▶ [Required work] Copy the listing below line for line, without changing a single character.

▶ [Material shown]

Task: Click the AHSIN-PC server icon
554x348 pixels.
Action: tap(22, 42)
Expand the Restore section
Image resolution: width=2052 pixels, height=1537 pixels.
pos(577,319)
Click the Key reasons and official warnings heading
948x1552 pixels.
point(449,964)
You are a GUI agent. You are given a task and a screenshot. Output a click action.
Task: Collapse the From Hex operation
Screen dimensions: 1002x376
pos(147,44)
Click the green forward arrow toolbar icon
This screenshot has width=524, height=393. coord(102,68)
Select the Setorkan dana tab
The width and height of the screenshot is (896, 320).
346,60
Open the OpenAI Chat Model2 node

▶ [Complete answer]
Task: Click the AHSIN-PC server icon
554x348 pixels.
Action: tap(22, 42)
Expand the Restore section
Image resolution: width=2052 pixels, height=1537 pixels.
pos(577,319)
Click the Key reasons and official warnings heading
948x1552 pixels.
point(449,964)
You are a GUI agent. You are given a task and a screenshot. Output a click action.
Task: Collapse the From Hex operation
Screen dimensions: 1002x376
pos(147,44)
Click the green forward arrow toolbar icon
This screenshot has width=524, height=393. coord(102,68)
Select the Setorkan dana tab
The width and height of the screenshot is (896, 320).
346,60
Open the OpenAI Chat Model2 node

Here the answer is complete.